Le plan d’Athéna ressemble à une opération commando. S’avancer en clandestin, reconnaître les lieux, identifier les fourbes, préparer le terrain, frapper. « Fix, find, and finish », comme disent aujourd’hui les spécialistes de la contre-insurrection. Et, pour l’entreprise de reconnaissance du terrain, Athéna grime Ulysse en mendiant pour que tu sois hideux à tous les prétendants (Odyssée, XIII, 402).

Début des opérations : Ulysse se rend chez son ancien porcher, le fidèle Eumée, qui garde ses troupeaux et a conservé intacte son affection pour Ulysse.

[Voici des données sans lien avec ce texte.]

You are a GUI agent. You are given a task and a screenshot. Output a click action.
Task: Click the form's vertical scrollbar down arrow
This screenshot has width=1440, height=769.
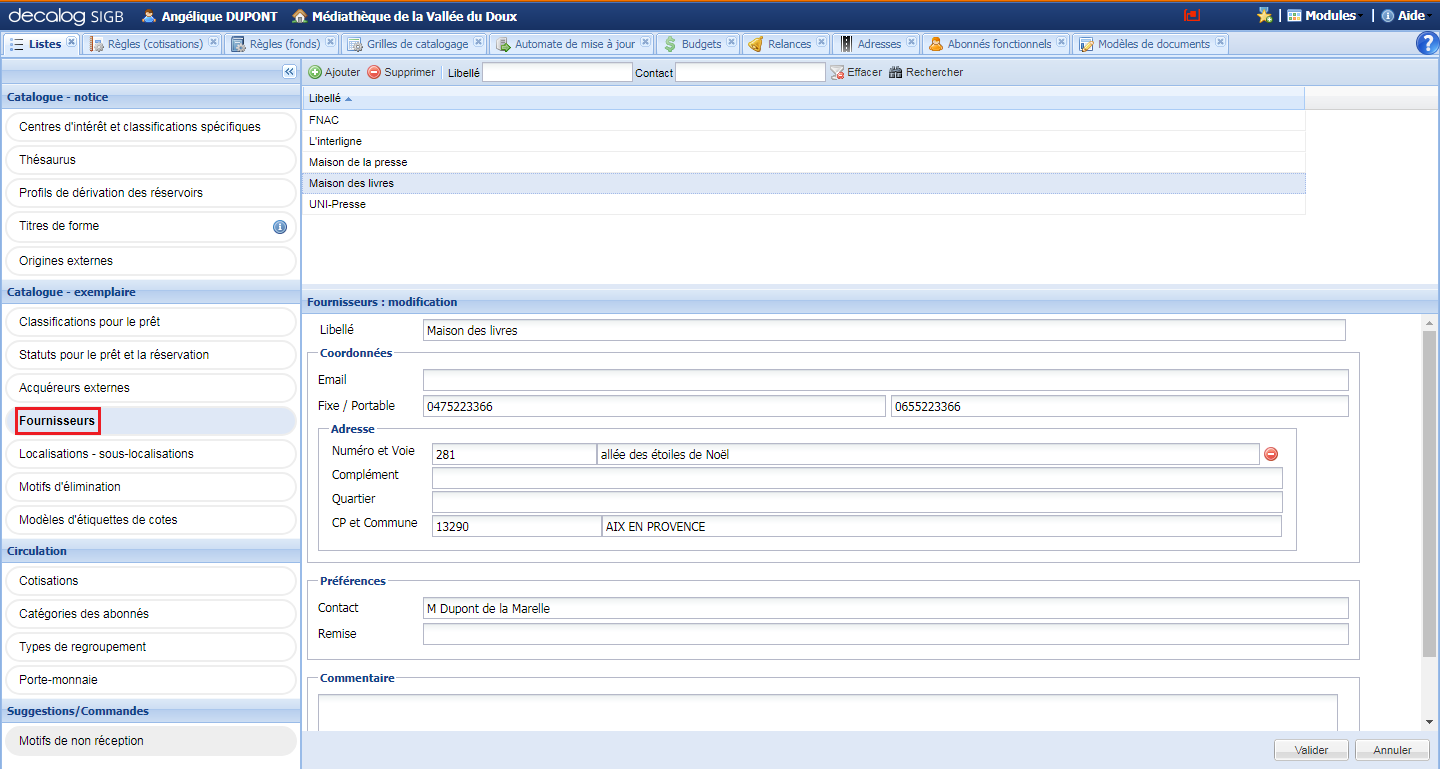point(1429,722)
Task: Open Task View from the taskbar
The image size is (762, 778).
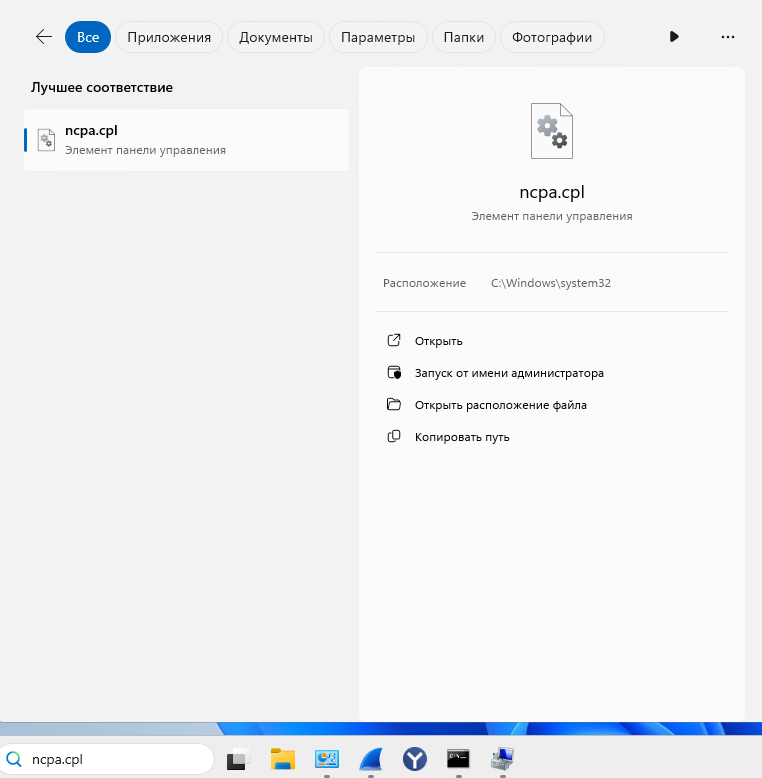Action: (239, 759)
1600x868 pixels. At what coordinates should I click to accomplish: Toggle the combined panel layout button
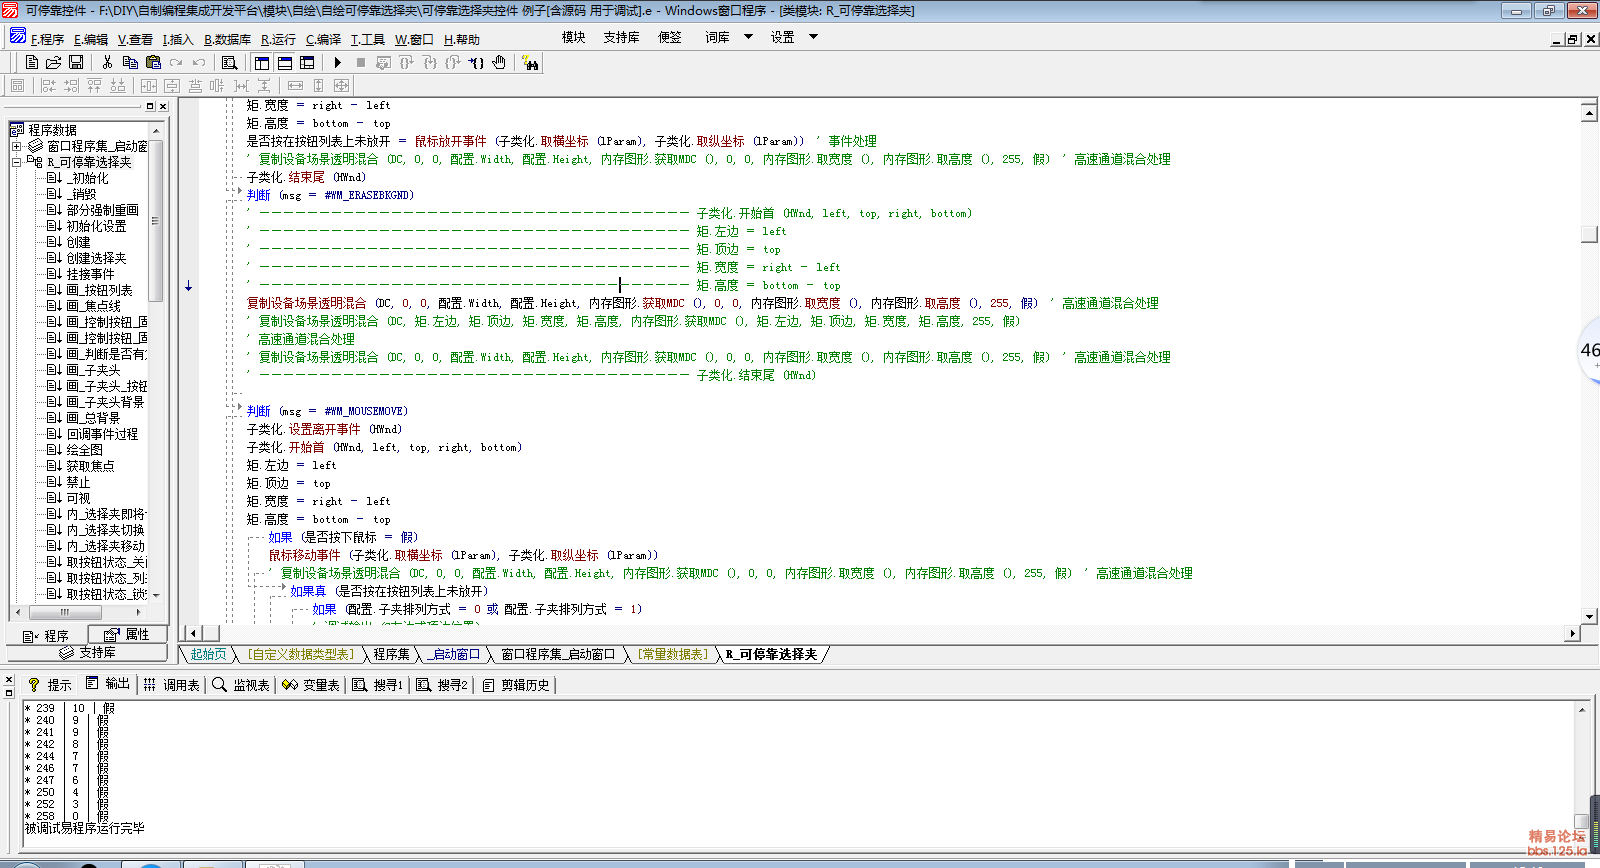[307, 63]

Il ne reconnaît pas son maître mais l’accueille dignement, comme un homme se doit de recevoir son semblable. Eumée n’a pas trahi, n’a pas oublié son maître. Pourquoi Homère l’affuble-t-il de l’épithète divin ? Parce qu’il a été un fidèle, se conduit droitement avec son semblable. C’est le premier humain rencontré par Ulysse, et cette présence pure, immédiate, inaugure les retrouvailles de notre héros avec le monde des hommes. Pour le poète antique, ce qui est présent, dans la lumière réelle, ce qui se dévoile dans sa vérité, c’est le divin.

Ulysse va séjourner dans une pauvre cabane. La bataille pour « le retour du roi » commence ici, au plus bas. De la cabane des cochons jusqu’au palais, la route sera sanglante. L’Odyssée est la fable de la reconquête et de la restauration. Homère exprime ici, dans la cabane, la très belle alliance du prince et du serviteur. Pour l’instant, le roi Ulysse n’a pour tout soutien qu’un porcher. C’est là, le début de son armée.

Mais nous savons bien qu’être un prince de la vie ne se réduit pas à un titre administratif. Certains pauvres sont royaux dans leurs comportements. Ce sont des âmes simples et fortes, des hommes ordinaires, dira George Orwell. Homère ne regarde pas l’humanité à travers la triste grille de lecture socio-marxiste, visant à tout réduire à la question du statut économique. Se contenter comme instrument de compréhension du monde de la ligne distinguant le nanti du défavorisé, l’exploité de l’exploitant, c’est passer à côté de ces liens intérieurs qui lient Ulysse au porcher. Tous deux, à l’un ou l’autre bout de l’échelle sociale, sont d’une même race aristocratique. Entre eux deux : les prétendants.

Ulysse et le porcher passent une belle nuit de veille. Ils se racontent des histoires. Pendant deux mille cinq cents ans, l’homme continuera à inventer des contes. Pour l’heure, donc, le roman. Ulysse ment comme un arracheur de dents. Il brosse des récits épiques, masque son identité, joue les Tartarins.

Quelque temps plus tard, Télémaque, instruit par Athéna, rentre de Sparte et se rend chez Eumée. Athéna manipule ses pions, resserre le dispositif.

Le fils ne reconnaît pas le père dans le mendiant, pas plus d’ailleurs qu’il ne voit Athéna.